Word and element pointing entries:
•••••

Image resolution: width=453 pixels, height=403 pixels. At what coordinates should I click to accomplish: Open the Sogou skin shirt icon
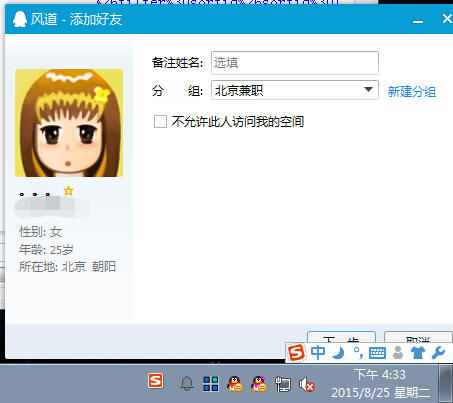[x=418, y=353]

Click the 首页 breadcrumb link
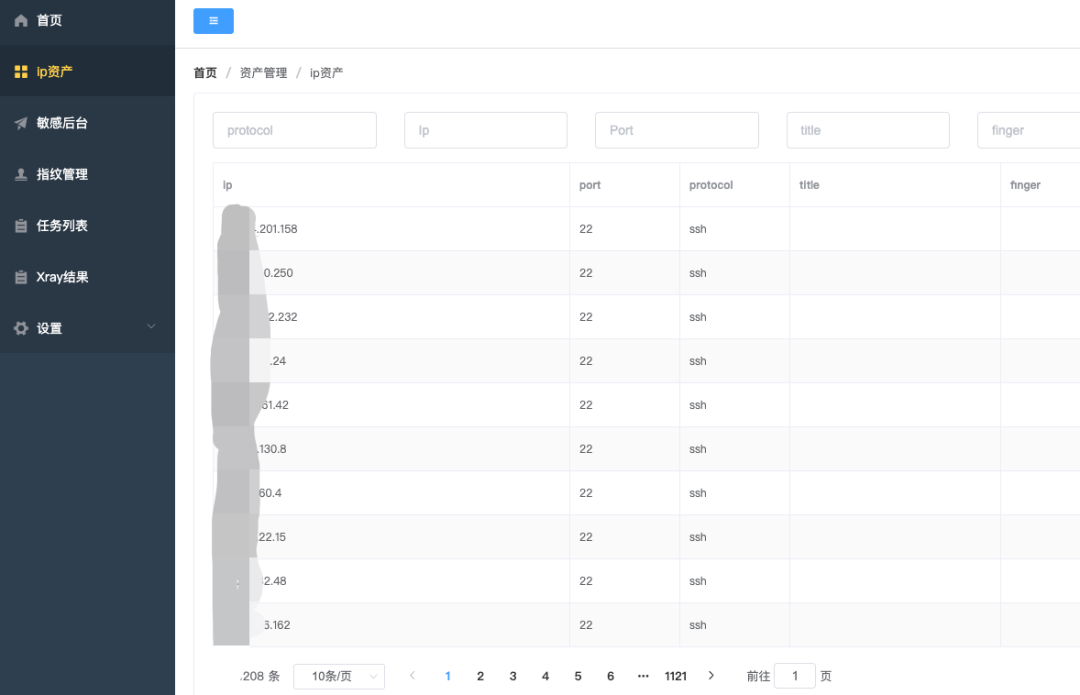[x=205, y=72]
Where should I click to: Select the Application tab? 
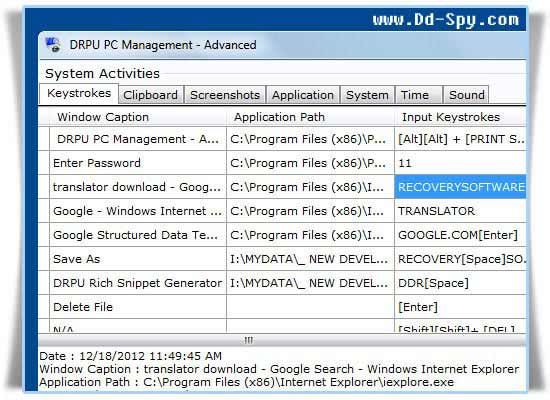(x=303, y=95)
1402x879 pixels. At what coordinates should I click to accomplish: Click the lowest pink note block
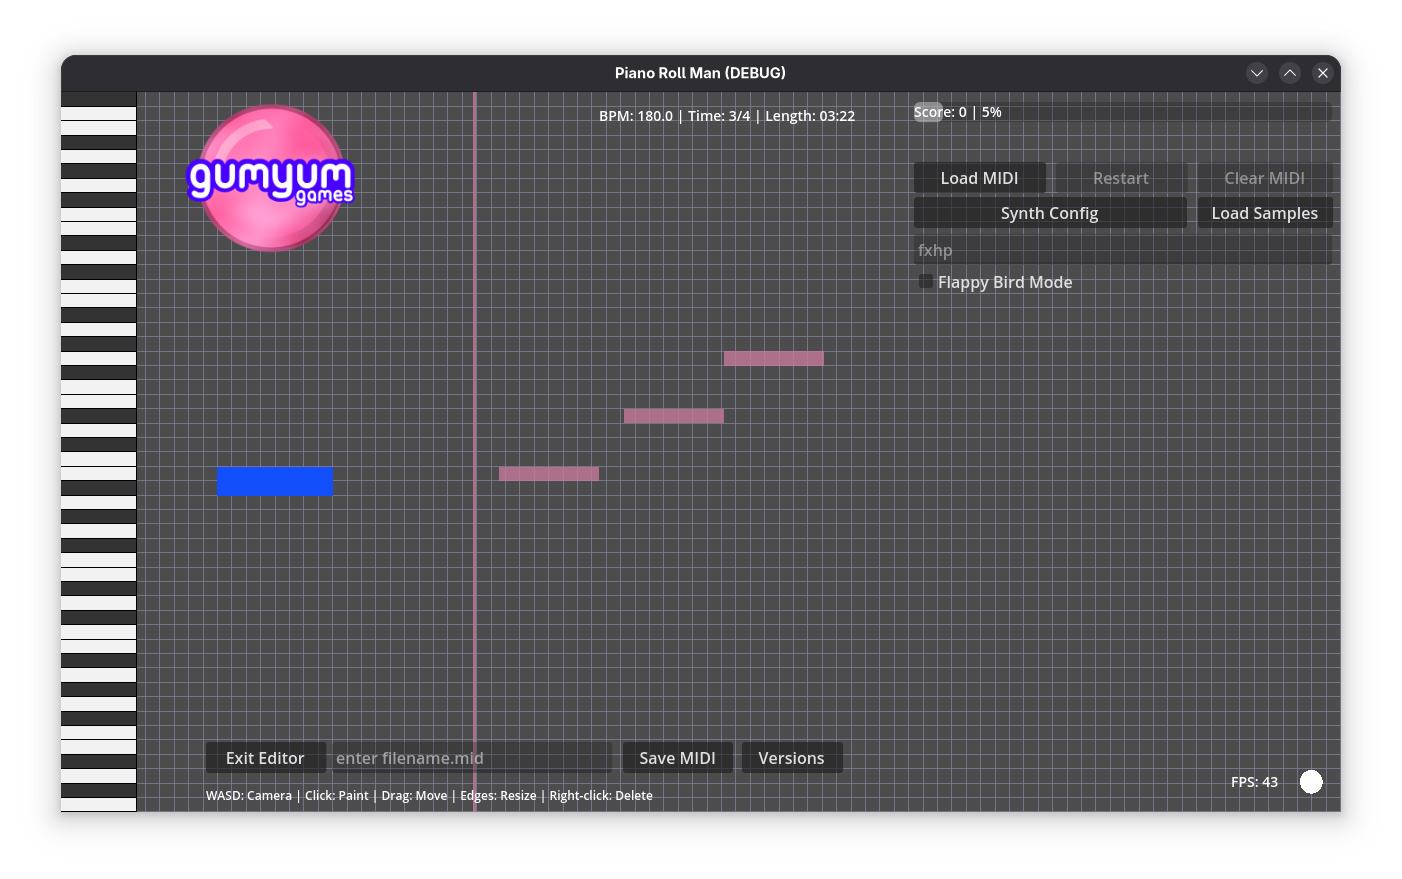coord(548,474)
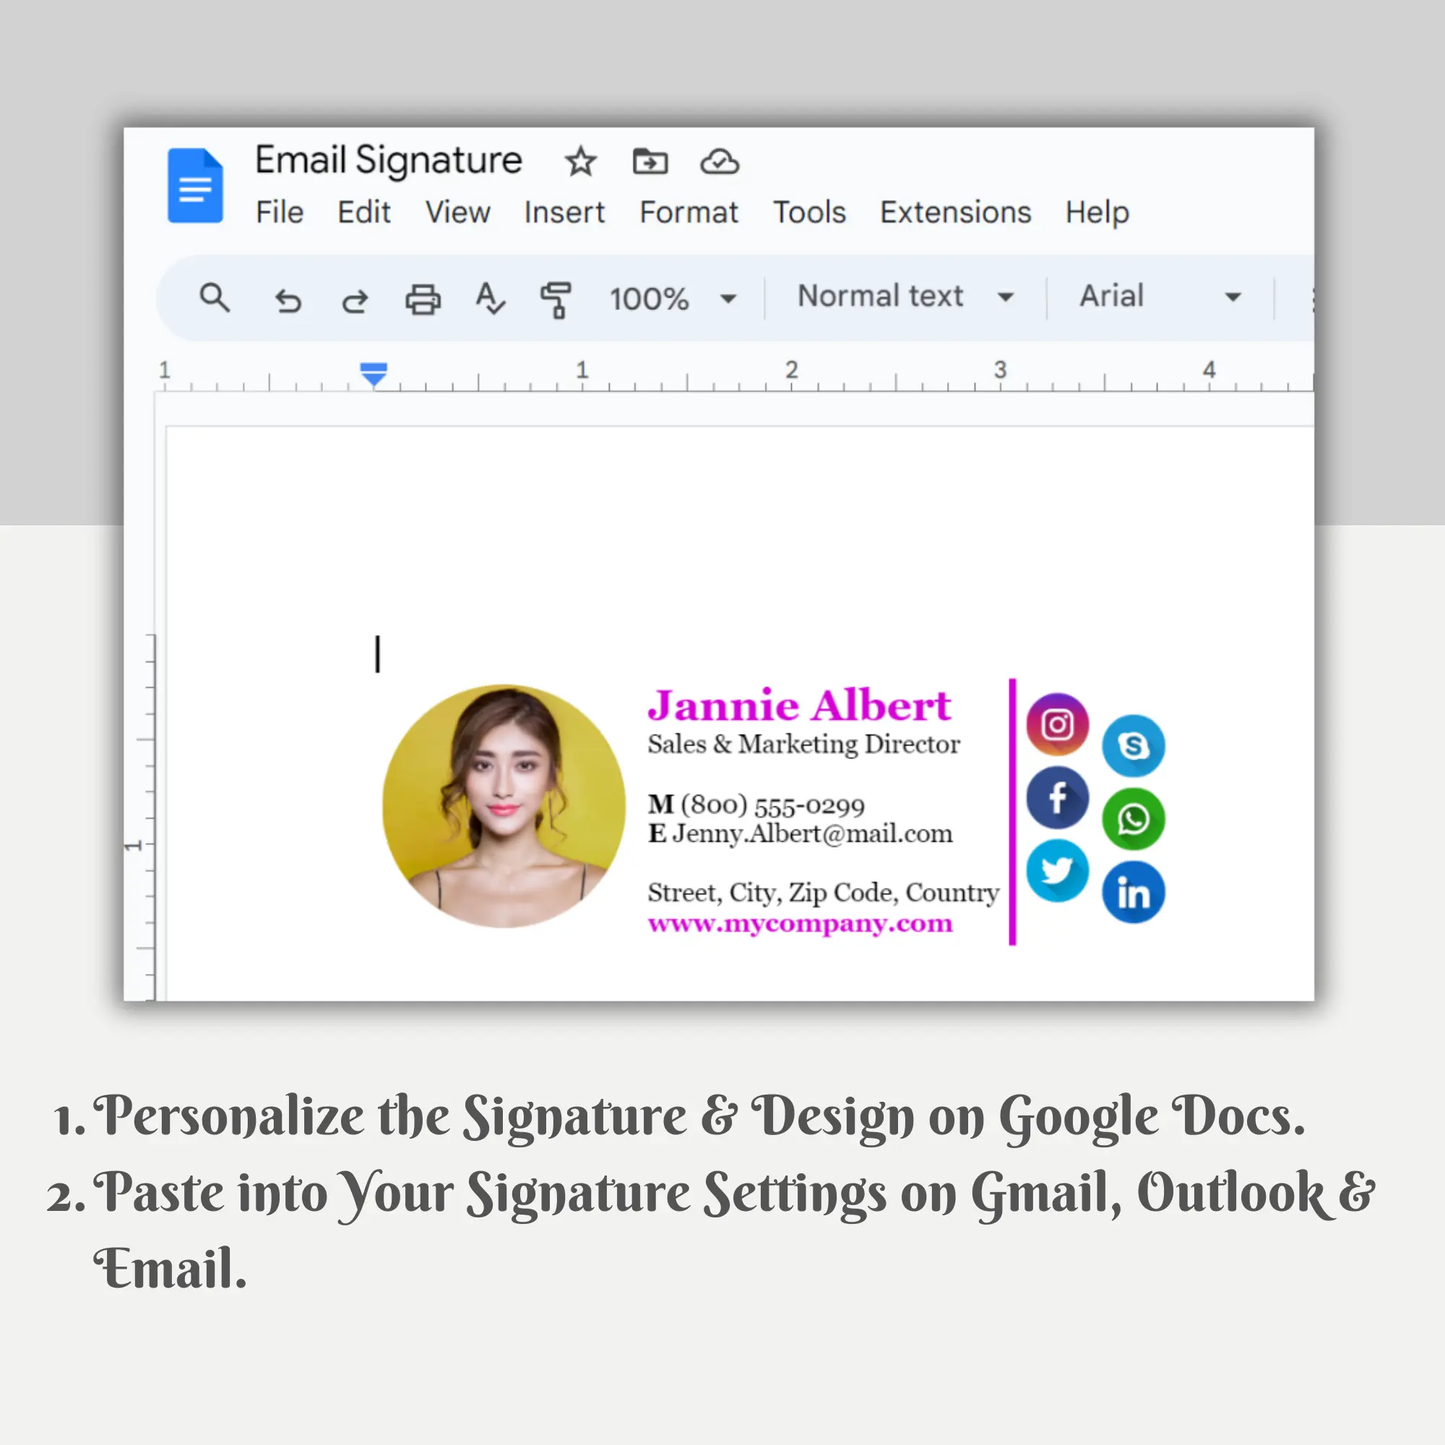
Task: Select the blue indent marker on ruler
Action: click(x=373, y=375)
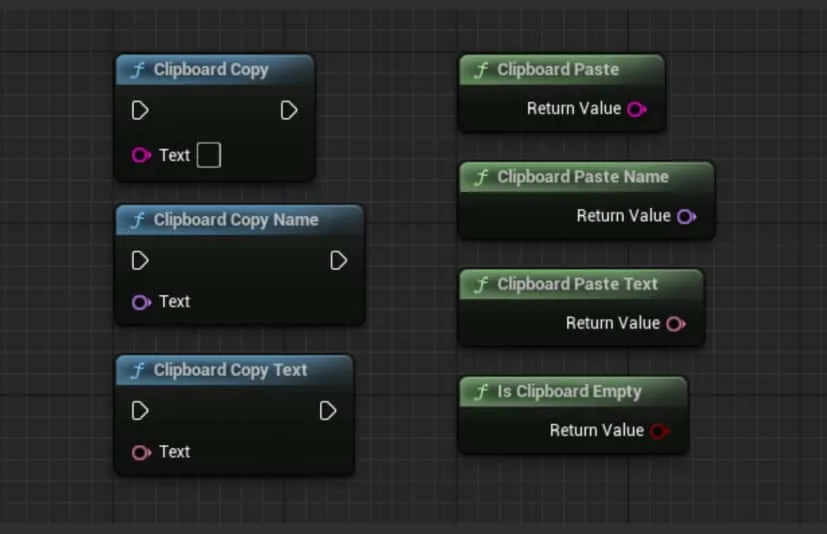Click the Clipboard Copy input execution pin

coord(140,110)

•••••

-- Set problem --
Write out the listing from the line with "1402x879 pixels. At" through the end of the listing, including both ends, with "pink" replaced by "yellow" and nothing else changed. Leave the pictures out of your answer.

-- Solution --
1402x879 pixels. At what coordinates should I click to accomplish: Click the lowest yellow note block
coord(548,474)
Task: Select the blue indent marker on ruler
Action: click(x=373, y=375)
Click the Clipboard Copy input execution pin

coord(140,110)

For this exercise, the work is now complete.